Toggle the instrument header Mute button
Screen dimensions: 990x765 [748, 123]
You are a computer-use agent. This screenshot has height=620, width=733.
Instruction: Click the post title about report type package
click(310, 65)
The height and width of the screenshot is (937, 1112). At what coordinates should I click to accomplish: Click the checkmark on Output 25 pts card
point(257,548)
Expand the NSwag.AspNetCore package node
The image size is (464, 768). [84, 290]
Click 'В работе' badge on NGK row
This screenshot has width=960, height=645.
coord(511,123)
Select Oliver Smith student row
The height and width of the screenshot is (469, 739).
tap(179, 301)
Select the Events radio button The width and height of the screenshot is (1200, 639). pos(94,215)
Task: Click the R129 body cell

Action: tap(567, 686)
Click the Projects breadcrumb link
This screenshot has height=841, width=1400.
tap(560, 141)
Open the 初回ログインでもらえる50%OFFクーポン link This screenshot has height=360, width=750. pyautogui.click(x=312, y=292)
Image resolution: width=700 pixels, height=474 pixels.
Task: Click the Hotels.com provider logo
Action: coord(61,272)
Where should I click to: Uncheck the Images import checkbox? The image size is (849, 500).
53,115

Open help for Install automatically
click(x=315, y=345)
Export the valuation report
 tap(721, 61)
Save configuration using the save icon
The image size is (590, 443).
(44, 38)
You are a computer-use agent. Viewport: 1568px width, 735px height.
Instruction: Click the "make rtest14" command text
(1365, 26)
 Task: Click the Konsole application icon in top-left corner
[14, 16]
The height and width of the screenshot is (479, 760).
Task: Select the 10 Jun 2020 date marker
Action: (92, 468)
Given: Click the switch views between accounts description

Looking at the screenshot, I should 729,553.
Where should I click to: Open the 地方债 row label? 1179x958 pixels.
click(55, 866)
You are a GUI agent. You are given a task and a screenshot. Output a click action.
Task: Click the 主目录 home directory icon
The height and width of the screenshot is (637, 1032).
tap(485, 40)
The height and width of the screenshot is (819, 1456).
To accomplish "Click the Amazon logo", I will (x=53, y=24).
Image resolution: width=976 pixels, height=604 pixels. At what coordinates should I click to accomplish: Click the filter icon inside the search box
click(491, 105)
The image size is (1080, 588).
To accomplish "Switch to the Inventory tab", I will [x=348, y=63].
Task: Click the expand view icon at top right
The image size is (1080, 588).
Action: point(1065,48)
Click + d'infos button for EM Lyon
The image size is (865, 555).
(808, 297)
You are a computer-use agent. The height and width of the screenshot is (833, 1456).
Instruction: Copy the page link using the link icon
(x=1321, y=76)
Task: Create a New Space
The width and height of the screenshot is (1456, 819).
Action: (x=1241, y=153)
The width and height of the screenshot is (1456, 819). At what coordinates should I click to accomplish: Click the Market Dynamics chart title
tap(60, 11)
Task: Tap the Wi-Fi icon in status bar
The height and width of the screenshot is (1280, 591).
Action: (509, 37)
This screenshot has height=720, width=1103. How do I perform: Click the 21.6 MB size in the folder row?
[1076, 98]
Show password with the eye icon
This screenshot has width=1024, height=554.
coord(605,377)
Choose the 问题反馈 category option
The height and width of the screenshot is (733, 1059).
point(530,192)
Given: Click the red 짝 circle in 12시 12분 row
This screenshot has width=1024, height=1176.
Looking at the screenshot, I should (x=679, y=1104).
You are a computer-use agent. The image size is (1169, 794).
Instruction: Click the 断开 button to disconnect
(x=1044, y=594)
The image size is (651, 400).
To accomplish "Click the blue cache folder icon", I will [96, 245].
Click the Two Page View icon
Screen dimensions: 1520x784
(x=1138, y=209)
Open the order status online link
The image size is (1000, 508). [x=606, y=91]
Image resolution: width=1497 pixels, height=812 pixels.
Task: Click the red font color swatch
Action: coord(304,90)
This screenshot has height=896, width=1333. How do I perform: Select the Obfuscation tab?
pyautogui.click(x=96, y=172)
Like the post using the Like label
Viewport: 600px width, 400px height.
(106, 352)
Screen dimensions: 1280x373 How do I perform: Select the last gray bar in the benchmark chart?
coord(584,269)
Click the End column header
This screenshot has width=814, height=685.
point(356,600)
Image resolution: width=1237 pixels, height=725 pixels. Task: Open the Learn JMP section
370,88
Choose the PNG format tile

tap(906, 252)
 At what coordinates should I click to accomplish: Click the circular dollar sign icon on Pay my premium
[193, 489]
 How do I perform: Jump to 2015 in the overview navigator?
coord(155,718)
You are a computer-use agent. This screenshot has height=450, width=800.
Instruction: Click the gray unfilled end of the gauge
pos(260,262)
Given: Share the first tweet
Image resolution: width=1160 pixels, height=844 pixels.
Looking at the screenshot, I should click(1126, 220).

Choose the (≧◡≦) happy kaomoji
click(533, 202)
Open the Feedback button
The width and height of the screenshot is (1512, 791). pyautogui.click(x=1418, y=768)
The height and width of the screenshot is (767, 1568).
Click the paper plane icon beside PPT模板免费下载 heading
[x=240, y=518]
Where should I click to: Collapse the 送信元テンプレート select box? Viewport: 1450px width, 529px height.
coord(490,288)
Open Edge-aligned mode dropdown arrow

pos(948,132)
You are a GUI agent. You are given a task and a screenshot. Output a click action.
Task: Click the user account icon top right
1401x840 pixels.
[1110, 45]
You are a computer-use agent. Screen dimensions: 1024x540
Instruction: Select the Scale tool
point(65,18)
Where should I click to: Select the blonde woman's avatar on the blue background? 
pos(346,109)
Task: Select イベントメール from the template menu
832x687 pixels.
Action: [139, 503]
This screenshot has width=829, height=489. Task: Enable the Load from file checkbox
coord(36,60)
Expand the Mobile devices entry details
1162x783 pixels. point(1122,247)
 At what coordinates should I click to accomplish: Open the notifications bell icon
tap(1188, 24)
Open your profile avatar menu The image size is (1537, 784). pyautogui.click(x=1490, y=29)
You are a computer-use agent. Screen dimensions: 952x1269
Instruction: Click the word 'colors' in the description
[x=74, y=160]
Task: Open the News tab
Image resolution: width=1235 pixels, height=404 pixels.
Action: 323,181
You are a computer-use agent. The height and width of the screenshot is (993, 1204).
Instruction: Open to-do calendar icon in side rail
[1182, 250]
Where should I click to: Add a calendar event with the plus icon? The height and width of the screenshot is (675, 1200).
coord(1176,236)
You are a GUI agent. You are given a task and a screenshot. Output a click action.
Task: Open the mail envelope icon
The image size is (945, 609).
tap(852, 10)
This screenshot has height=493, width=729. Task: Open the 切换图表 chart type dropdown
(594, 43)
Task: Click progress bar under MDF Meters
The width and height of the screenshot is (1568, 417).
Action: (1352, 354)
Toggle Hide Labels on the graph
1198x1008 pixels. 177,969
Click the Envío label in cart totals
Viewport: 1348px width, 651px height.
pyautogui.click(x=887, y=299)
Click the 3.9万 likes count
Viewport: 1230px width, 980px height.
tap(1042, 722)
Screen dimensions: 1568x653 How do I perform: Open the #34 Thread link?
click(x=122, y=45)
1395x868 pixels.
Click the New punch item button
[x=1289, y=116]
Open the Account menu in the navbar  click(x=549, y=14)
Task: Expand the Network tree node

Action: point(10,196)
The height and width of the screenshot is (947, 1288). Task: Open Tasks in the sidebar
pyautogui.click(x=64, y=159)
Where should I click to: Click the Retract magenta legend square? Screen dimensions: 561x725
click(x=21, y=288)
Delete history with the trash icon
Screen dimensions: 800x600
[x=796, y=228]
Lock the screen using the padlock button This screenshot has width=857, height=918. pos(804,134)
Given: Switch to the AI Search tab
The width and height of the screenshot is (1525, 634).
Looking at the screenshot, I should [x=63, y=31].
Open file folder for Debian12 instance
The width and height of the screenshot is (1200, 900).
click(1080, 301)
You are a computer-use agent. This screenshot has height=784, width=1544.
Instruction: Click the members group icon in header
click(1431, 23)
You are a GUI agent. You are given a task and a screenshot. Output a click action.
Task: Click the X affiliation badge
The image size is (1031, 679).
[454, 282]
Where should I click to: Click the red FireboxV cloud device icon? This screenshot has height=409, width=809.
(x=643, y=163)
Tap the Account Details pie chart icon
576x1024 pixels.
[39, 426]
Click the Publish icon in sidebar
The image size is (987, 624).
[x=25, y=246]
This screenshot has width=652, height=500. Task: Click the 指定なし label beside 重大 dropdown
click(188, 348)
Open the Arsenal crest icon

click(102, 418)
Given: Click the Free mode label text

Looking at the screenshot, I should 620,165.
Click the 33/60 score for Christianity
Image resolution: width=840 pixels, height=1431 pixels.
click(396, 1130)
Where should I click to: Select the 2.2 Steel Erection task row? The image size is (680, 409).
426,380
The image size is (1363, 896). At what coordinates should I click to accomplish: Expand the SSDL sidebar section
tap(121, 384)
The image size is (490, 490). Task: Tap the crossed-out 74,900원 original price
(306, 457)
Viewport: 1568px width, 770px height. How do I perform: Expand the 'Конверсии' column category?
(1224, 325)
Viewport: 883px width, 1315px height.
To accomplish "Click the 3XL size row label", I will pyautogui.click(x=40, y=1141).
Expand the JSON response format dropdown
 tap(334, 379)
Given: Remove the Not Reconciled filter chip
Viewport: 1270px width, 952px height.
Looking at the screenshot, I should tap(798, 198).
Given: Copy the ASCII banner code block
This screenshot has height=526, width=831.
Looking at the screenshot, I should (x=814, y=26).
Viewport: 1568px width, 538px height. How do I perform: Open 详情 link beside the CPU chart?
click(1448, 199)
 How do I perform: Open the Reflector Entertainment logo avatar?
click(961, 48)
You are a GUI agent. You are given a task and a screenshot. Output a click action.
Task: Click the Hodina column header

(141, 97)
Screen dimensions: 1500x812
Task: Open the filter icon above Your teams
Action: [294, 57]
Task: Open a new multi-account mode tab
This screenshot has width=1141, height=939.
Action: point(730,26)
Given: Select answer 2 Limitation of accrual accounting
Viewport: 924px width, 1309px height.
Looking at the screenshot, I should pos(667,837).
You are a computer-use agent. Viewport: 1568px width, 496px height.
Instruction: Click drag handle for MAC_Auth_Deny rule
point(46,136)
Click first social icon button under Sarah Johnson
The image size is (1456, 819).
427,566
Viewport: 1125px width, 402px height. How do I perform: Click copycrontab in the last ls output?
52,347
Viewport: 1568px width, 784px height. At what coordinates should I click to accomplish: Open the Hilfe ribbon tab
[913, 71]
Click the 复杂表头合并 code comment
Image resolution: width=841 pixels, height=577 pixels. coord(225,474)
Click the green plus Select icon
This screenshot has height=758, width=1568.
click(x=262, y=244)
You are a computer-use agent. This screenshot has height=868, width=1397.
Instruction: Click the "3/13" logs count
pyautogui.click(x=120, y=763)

### PROBLEM DESCRIPTION
Rewrite the listing from its first line through the line containing "The image size is (464, 768). [84, 290]", including that line, as a Markdown table with the columns No. and Text. Give each line its own numbered row and leave out blank lines.

### RESPONSE
| No. | Text |
|---|---|
| 1 | Toggle the instrument header Mute button |
| 2 | Screen dimensions: 990x765 [748, 123] |
| 3 | You are a computer-use agent. This screenshot has height=620, width=733. |
| 4 | Instruction: Click the post title about report type package |
| 5 | click(310, 65) |
| 6 | The height and width of the screenshot is (937, 1112). At what coordinates should I click to accomplish: Click the checkmark on Output 25 pts card |
| 7 | point(257,548) |
| 8 | Expand the NSwag.AspNetCore package node |
| 9 | The image size is (464, 768). [84, 290] |